Work order: Search the entries below. Return every line that has "Expand" in it.

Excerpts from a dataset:
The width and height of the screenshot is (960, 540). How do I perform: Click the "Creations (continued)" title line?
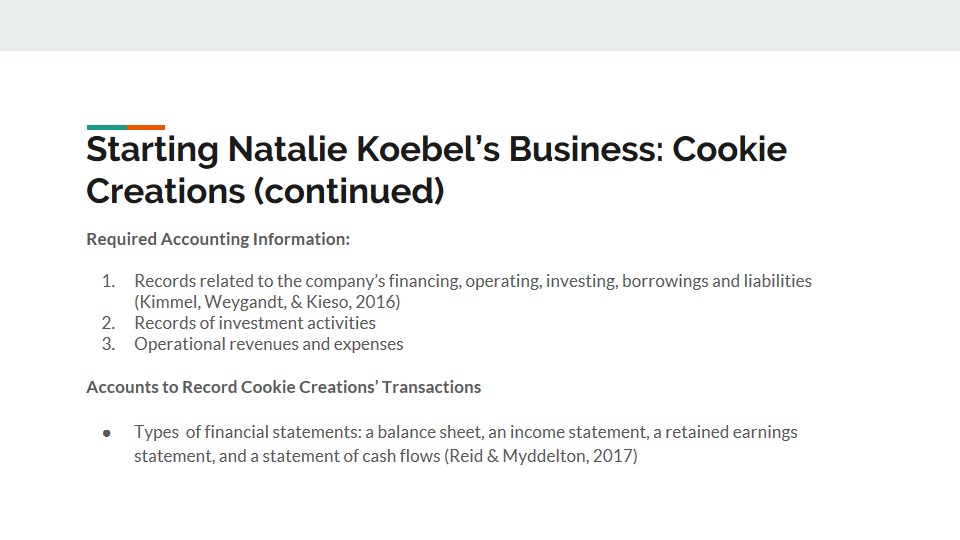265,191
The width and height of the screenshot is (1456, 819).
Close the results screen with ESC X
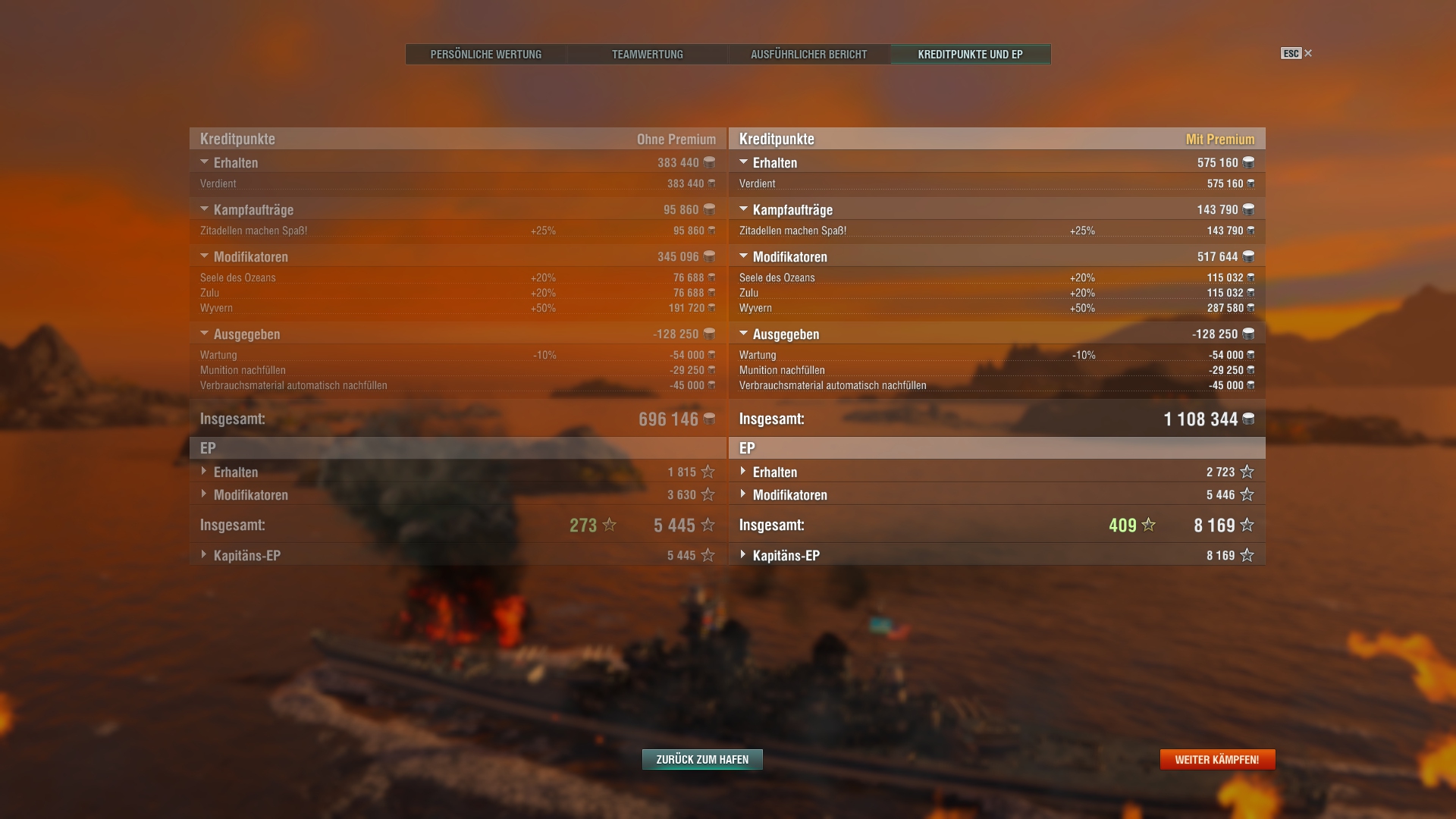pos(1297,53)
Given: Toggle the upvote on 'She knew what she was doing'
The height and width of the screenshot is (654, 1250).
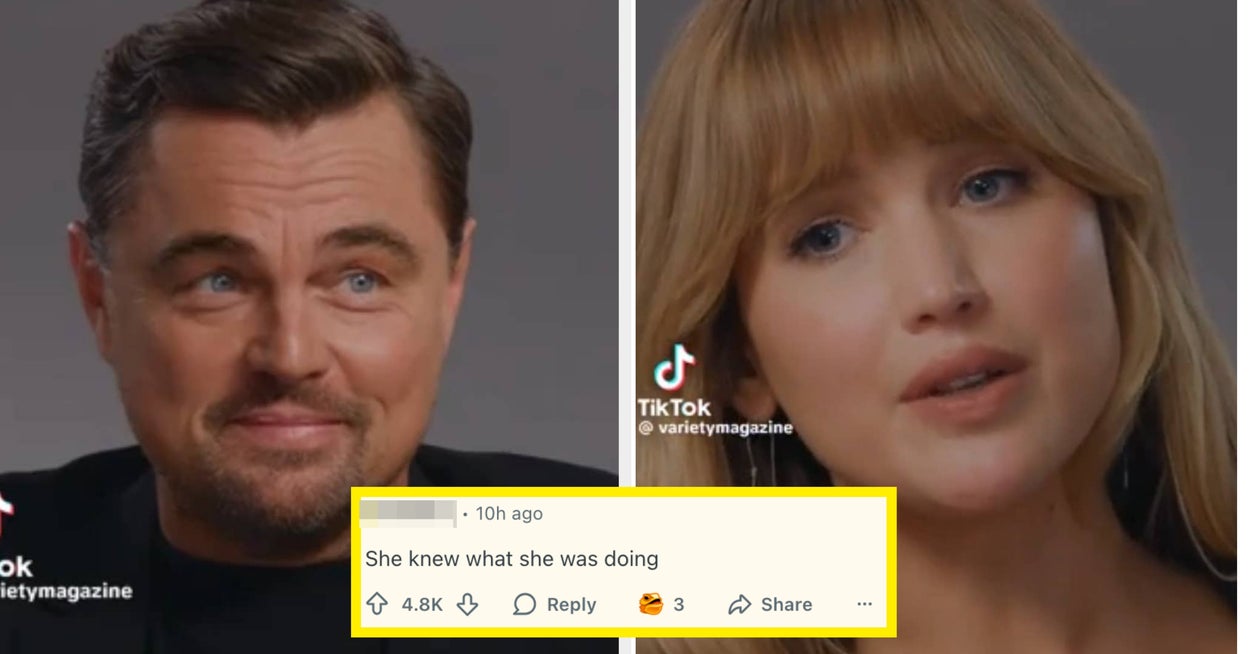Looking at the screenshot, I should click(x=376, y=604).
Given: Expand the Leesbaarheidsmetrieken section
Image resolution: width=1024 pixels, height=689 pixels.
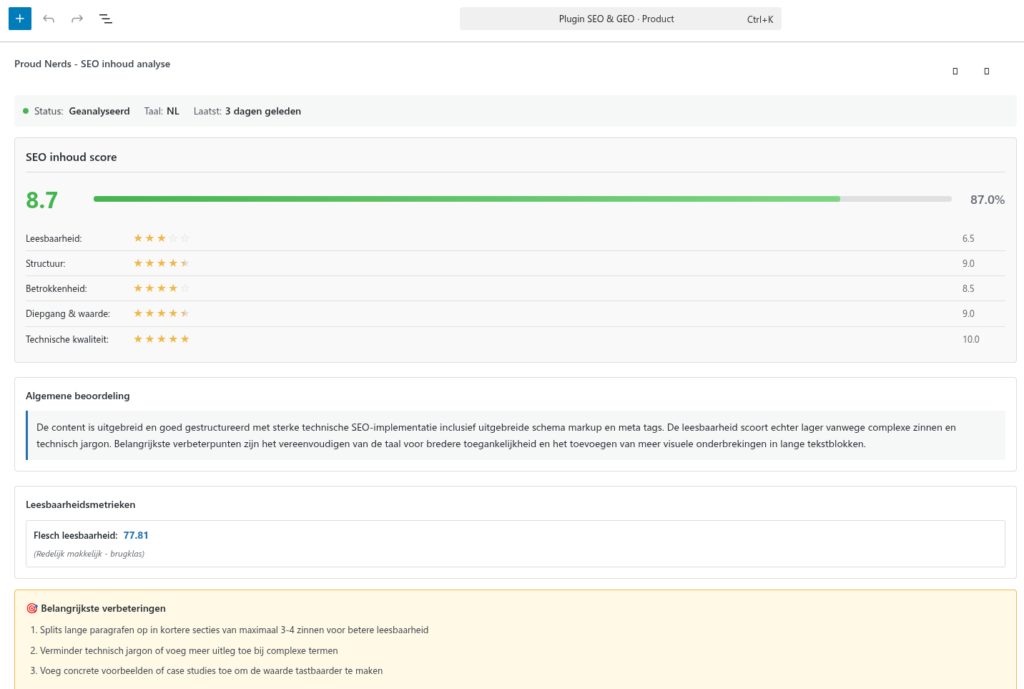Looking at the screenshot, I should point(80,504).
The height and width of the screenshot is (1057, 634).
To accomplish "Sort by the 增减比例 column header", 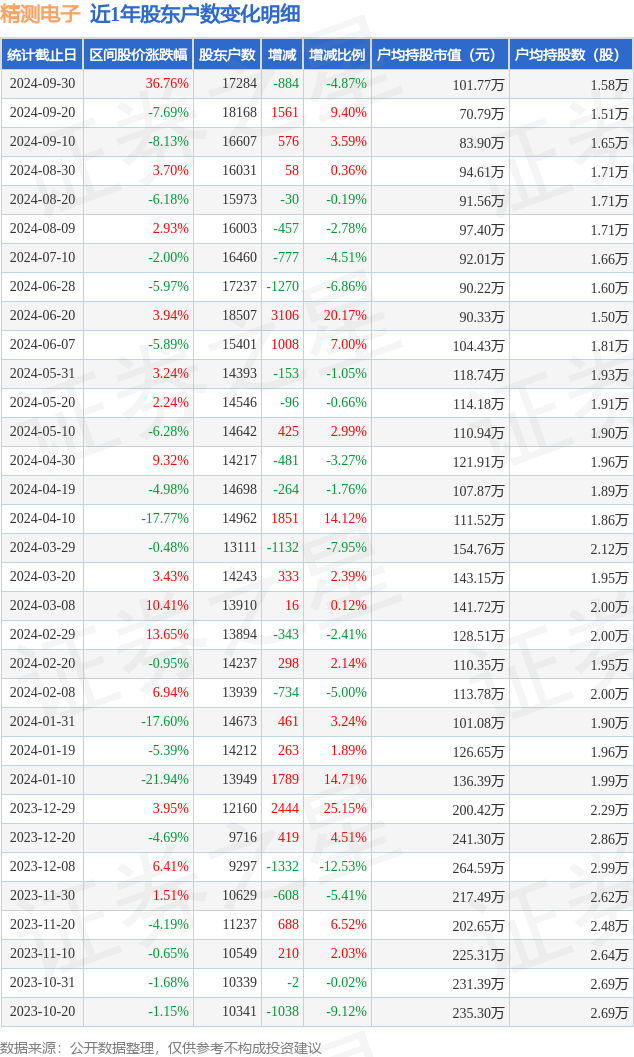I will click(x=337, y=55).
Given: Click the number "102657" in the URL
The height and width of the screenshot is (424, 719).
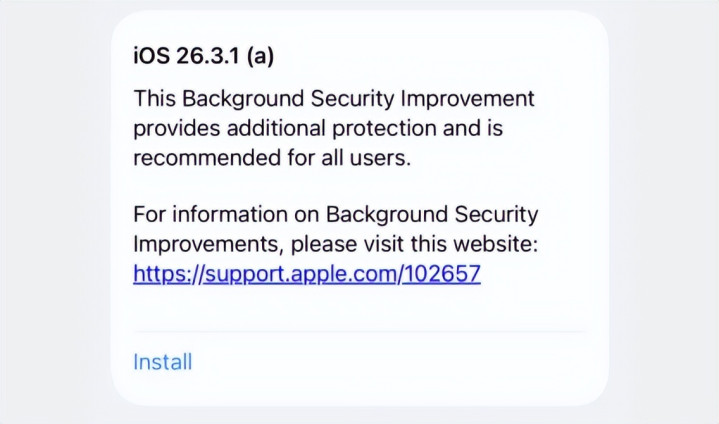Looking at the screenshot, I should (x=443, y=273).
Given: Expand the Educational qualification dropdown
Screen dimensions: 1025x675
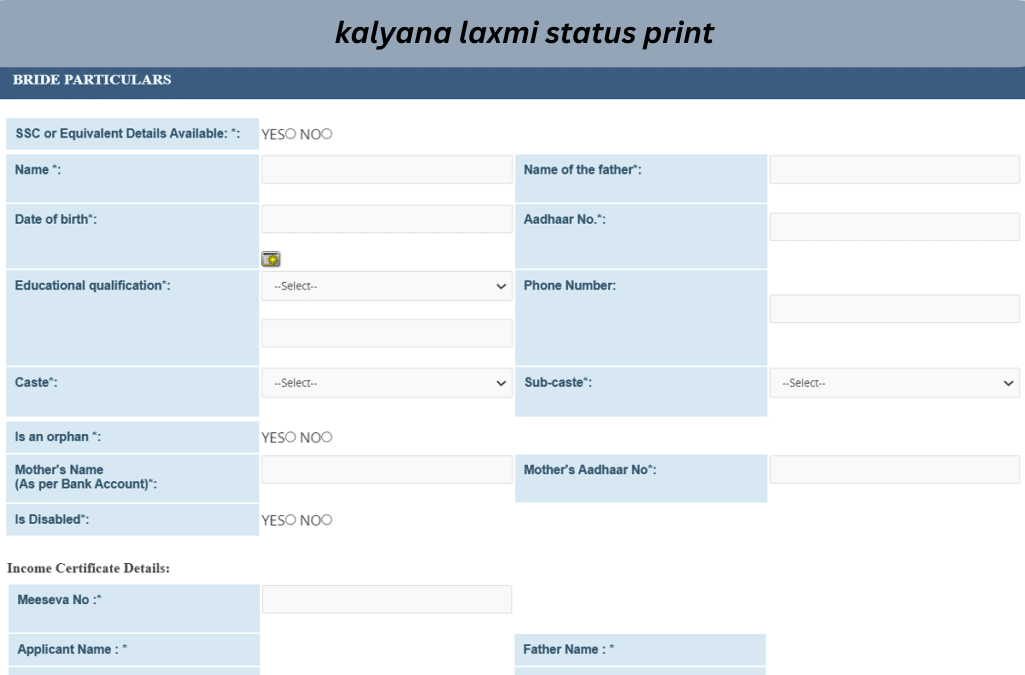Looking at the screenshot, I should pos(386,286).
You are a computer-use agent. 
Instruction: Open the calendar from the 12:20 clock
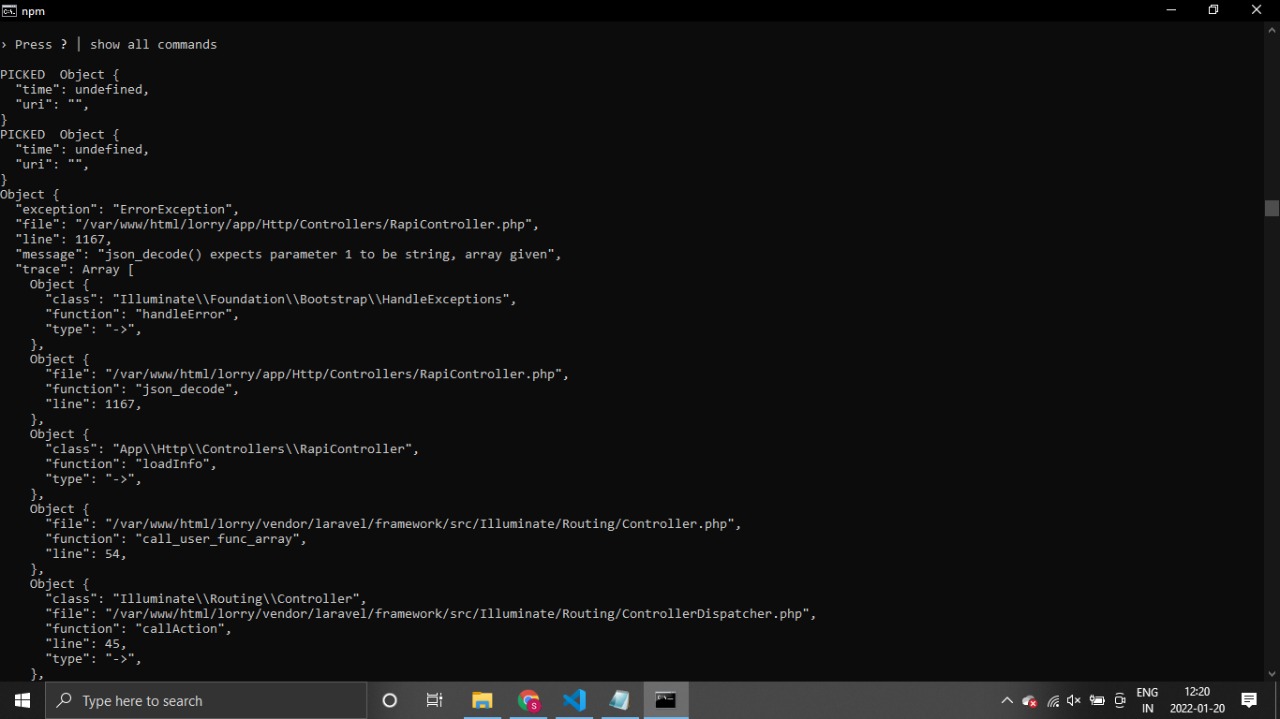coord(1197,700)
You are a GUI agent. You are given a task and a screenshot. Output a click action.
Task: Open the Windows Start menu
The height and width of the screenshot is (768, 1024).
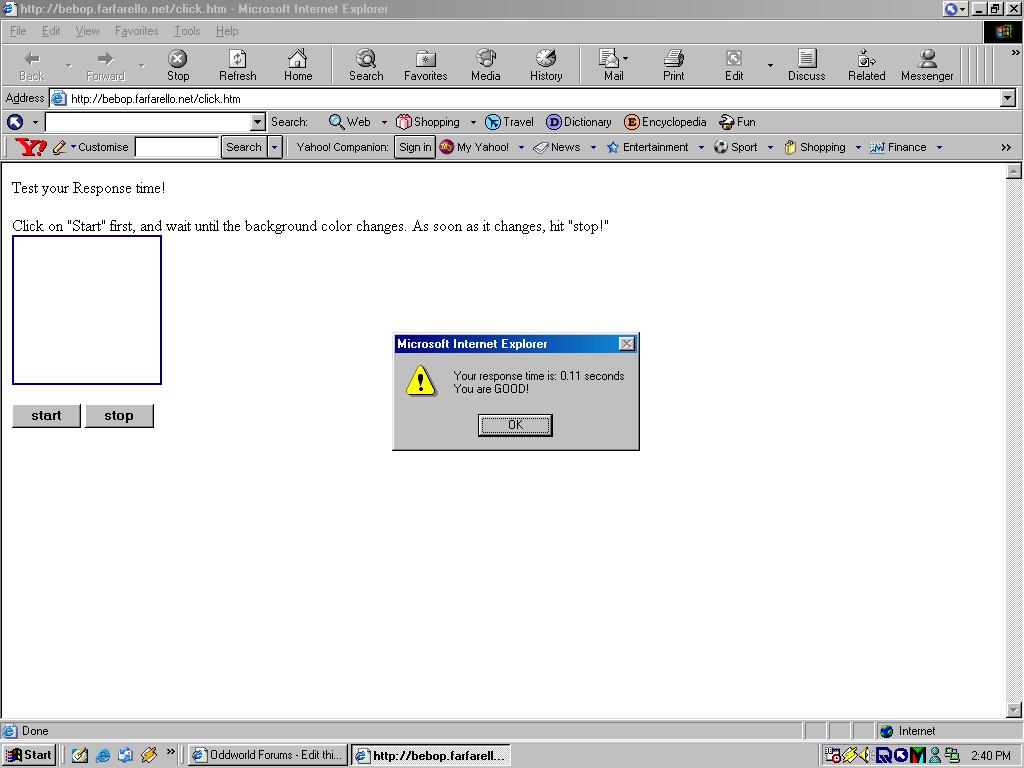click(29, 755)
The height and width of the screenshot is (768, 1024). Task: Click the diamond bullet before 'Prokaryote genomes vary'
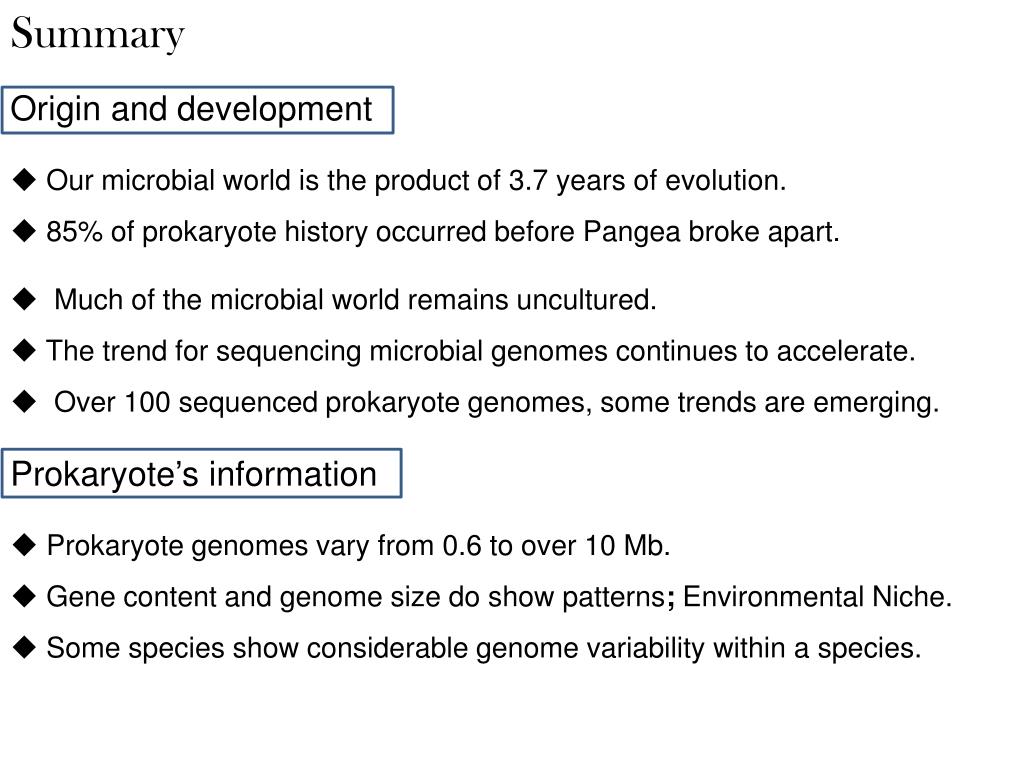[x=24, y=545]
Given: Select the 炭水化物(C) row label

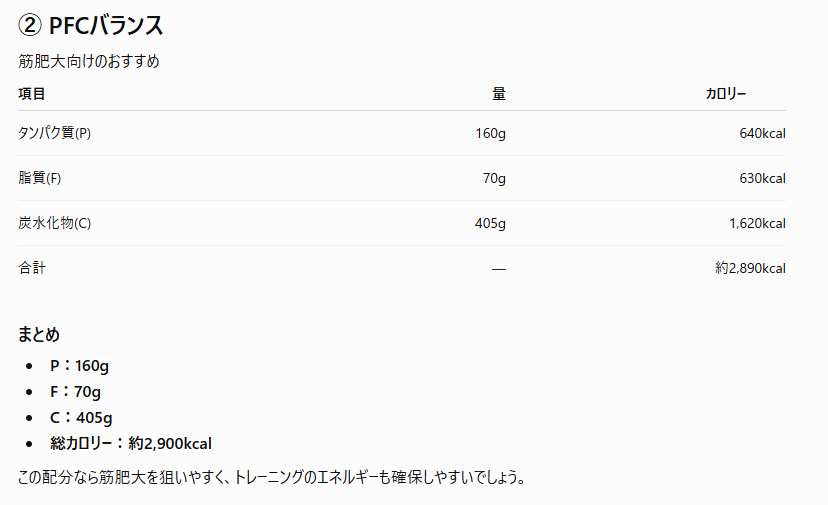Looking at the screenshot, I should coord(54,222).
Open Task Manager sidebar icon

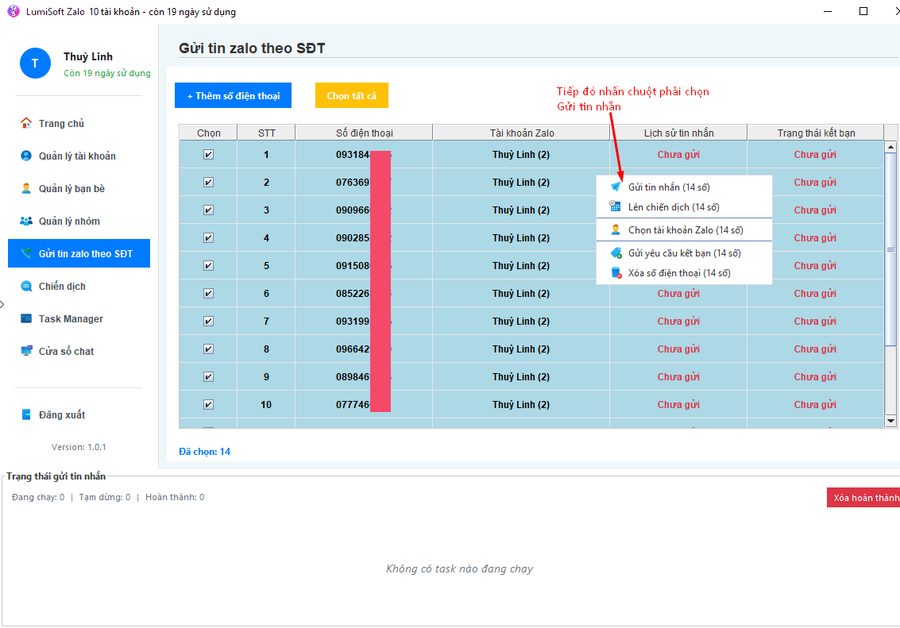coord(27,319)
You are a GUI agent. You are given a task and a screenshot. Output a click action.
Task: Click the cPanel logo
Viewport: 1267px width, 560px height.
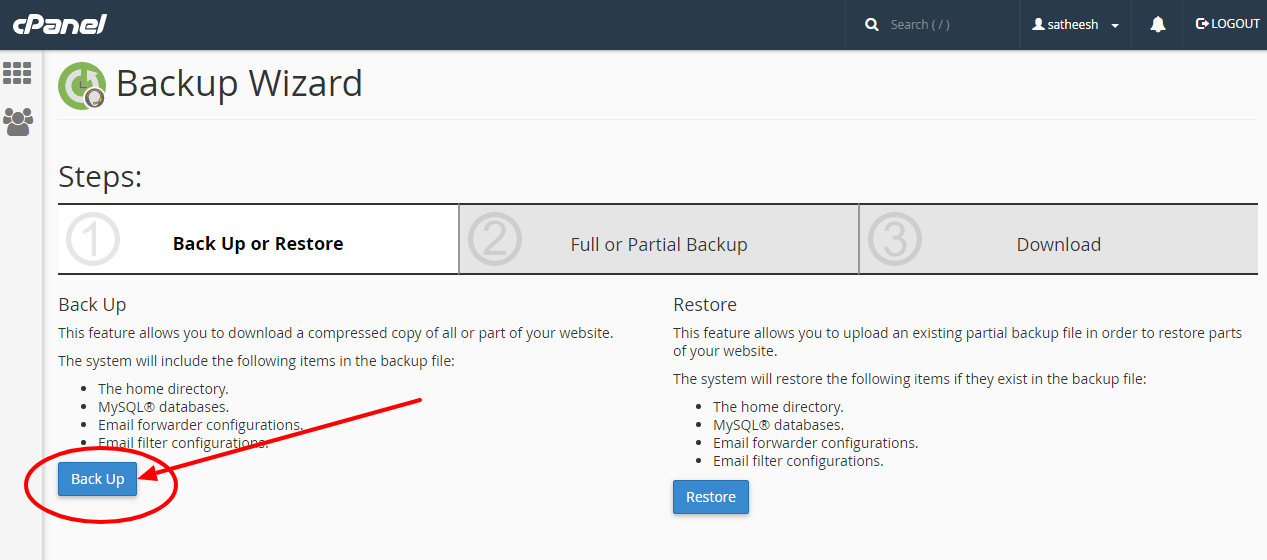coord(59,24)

Exercise output:
Given: Expand the Leesbaarheidsmetrieken section
Given: Expand the Educational qualification dropdown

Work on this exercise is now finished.